━━━━━ Materials provided ━━━━━

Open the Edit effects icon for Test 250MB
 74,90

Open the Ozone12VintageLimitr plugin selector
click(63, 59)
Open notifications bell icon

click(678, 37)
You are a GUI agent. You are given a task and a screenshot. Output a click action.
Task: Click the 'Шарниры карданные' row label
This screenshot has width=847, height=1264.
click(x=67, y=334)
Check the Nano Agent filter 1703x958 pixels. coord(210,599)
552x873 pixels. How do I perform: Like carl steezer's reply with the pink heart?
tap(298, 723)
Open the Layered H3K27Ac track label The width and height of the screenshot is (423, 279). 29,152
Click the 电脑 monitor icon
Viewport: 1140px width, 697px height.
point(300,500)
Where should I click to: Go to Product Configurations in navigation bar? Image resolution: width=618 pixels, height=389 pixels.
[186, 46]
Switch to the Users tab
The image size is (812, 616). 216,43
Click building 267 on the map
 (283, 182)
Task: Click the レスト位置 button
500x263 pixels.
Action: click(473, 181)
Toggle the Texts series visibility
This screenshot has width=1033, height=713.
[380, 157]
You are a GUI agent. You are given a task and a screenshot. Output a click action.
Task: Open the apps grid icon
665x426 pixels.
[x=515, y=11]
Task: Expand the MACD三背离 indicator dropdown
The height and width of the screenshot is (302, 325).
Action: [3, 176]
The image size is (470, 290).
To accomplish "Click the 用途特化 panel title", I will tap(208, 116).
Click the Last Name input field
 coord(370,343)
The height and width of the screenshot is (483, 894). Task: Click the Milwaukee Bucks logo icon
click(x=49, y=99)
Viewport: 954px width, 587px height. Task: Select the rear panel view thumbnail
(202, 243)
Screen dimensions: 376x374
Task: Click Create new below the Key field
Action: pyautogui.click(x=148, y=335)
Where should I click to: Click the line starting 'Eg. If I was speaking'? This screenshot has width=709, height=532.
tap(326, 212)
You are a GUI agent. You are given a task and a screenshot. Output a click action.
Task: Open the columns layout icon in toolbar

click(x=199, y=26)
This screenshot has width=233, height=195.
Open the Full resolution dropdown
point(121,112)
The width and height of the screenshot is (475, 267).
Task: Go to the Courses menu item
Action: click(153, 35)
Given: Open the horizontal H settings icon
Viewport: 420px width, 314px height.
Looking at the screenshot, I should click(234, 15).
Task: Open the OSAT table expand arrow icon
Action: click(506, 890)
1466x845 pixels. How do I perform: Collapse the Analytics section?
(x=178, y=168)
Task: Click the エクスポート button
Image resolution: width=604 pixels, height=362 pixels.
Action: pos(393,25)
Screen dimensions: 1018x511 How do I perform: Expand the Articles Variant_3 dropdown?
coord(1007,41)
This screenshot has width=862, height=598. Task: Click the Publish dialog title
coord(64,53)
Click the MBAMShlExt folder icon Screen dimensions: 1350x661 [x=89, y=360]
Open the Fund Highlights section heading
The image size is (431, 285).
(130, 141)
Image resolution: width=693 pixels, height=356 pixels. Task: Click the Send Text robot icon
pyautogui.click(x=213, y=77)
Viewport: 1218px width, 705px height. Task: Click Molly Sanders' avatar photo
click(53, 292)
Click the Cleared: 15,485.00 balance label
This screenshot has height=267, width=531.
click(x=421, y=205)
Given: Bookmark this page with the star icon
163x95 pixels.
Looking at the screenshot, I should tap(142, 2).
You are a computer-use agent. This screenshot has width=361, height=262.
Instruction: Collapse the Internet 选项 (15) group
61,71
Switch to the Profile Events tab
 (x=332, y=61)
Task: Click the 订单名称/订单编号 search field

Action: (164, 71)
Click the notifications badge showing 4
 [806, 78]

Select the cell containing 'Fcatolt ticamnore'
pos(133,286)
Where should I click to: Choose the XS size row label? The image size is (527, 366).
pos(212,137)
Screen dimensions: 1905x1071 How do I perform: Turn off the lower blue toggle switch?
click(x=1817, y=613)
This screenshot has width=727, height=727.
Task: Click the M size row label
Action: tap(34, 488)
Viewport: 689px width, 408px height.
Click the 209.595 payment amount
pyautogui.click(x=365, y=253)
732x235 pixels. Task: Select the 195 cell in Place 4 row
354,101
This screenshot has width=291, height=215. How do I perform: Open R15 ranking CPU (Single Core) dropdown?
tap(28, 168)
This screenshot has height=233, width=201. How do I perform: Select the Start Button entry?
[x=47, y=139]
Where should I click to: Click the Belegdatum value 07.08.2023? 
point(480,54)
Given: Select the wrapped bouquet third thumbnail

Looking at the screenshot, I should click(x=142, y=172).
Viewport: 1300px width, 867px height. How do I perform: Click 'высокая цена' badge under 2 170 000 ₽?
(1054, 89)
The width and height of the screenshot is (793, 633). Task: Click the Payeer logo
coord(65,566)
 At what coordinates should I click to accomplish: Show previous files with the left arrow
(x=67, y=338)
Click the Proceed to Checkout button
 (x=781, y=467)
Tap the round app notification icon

━━━━━

_Exercise task_
Can you write out all the entries above again, replacing "GUI agent" with "interface agent" everywhere it occurs and changing nothing else?

_Complete answer_
Open the Edit effects icon for Test 250MB
 74,90

Open the Ozone12VintageLimitr plugin selector
click(63, 59)
Open notifications bell icon

click(678, 37)
You are a interface agent. You are given a task and a screenshot. Output a click action.
Task: Click the 'Шарниры карданные' row label
This screenshot has width=847, height=1264.
click(x=67, y=334)
Check the Nano Agent filter 1703x958 pixels. coord(210,599)
552x873 pixels. How do I perform: Like carl steezer's reply with the pink heart?
tap(298, 723)
Open the Layered H3K27Ac track label The width and height of the screenshot is (423, 279). 29,152
Click the 电脑 monitor icon
Viewport: 1140px width, 697px height.
point(300,500)
Where should I click to: Go to Product Configurations in navigation bar? Image resolution: width=618 pixels, height=389 pixels.
[186, 46]
Switch to the Users tab
The image size is (812, 616). 216,43
Click building 267 on the map
 (283, 182)
Task: Click the レスト位置 button
500x263 pixels.
Action: click(473, 181)
Toggle the Texts series visibility
This screenshot has width=1033, height=713.
[380, 157]
You are a interface agent. You are given a task and a screenshot. Output a click action.
Task: Open the apps grid icon
665x426 pixels.
[x=515, y=11]
Task: Expand the MACD三背离 indicator dropdown
The height and width of the screenshot is (302, 325).
Action: [3, 176]
The image size is (470, 290).
To accomplish "Click the 用途特化 panel title", I will tap(208, 116).
Click the Last Name input field
 coord(370,343)
The height and width of the screenshot is (483, 894). Task: Click the Milwaukee Bucks logo icon
click(x=49, y=99)
Viewport: 954px width, 587px height. Task: Select the rear panel view thumbnail
(202, 243)
Screen dimensions: 376x374
Task: Click Create new below the Key field
Action: pyautogui.click(x=148, y=335)
Where should I click to: Click the line starting 'Eg. If I was speaking'? This screenshot has width=709, height=532.
tap(326, 212)
You are a interface agent. You are given a task and a screenshot. Output a click action.
Task: Open the columns layout icon in toolbar

click(x=199, y=26)
This screenshot has width=233, height=195.
Open the Full resolution dropdown
point(121,112)
The width and height of the screenshot is (475, 267).
Task: Go to the Courses menu item
Action: click(153, 35)
Given: Open the horizontal H settings icon
Viewport: 420px width, 314px height.
Looking at the screenshot, I should click(234, 15).
Task: Open the OSAT table expand arrow icon
Action: click(506, 890)
1466x845 pixels. How do I perform: Collapse the Analytics section?
(x=178, y=168)
Task: Click the エクスポート button
Image resolution: width=604 pixels, height=362 pixels.
Action: pos(393,25)
Screen dimensions: 1018x511 How do I perform: Expand the Articles Variant_3 dropdown?
coord(1007,41)
This screenshot has width=862, height=598. Task: Click the Publish dialog title
coord(64,53)
Click the MBAMShlExt folder icon Screen dimensions: 1350x661 [x=89, y=360]
Open the Fund Highlights section heading
The image size is (431, 285).
(130, 141)
Image resolution: width=693 pixels, height=356 pixels. Task: Click the Send Text robot icon
pyautogui.click(x=213, y=77)
Viewport: 1218px width, 705px height. Task: Click Molly Sanders' avatar photo
click(53, 292)
Click the Cleared: 15,485.00 balance label
This screenshot has height=267, width=531.
click(x=421, y=205)
Given: Bookmark this page with the star icon
163x95 pixels.
Looking at the screenshot, I should tap(142, 2).
You are a computer-use agent. This screenshot has width=361, height=262.
Instruction: Collapse the Internet 选项 (15) group
61,71
Switch to the Profile Events tab
 (x=332, y=61)
Task: Click the 订单名称/订单编号 search field

Action: (164, 71)
Click the notifications badge showing 4
 [806, 78]

Select the cell containing 'Fcatolt ticamnore'
pos(133,286)
Where should I click to: Choose the XS size row label? The image size is (527, 366).
pos(212,137)
Screen dimensions: 1905x1071 How do I perform: Turn off the lower blue toggle switch?
click(x=1817, y=613)
This screenshot has width=727, height=727.
Task: Click the M size row label
Action: tap(34, 488)
Viewport: 689px width, 408px height.
Click the 209.595 payment amount
pyautogui.click(x=365, y=253)
732x235 pixels. Task: Select the 195 cell in Place 4 row
354,101
This screenshot has width=291, height=215. How do I perform: Open R15 ranking CPU (Single Core) dropdown?
tap(28, 168)
This screenshot has height=233, width=201. How do I perform: Select the Start Button entry?
[x=47, y=139]
Where should I click to: Click the Belegdatum value 07.08.2023? 
point(480,54)
Given: Select the wrapped bouquet third thumbnail

Looking at the screenshot, I should click(x=142, y=172).
Viewport: 1300px width, 867px height. How do I perform: Click 'высокая цена' badge under 2 170 000 ₽?
(1054, 89)
The width and height of the screenshot is (793, 633). Task: Click the Payeer logo
coord(65,566)
 At what coordinates should I click to accomplish: Show previous files with the left arrow
(x=67, y=338)
Click the Proceed to Checkout button
 (x=781, y=467)
Tap the round app notification icon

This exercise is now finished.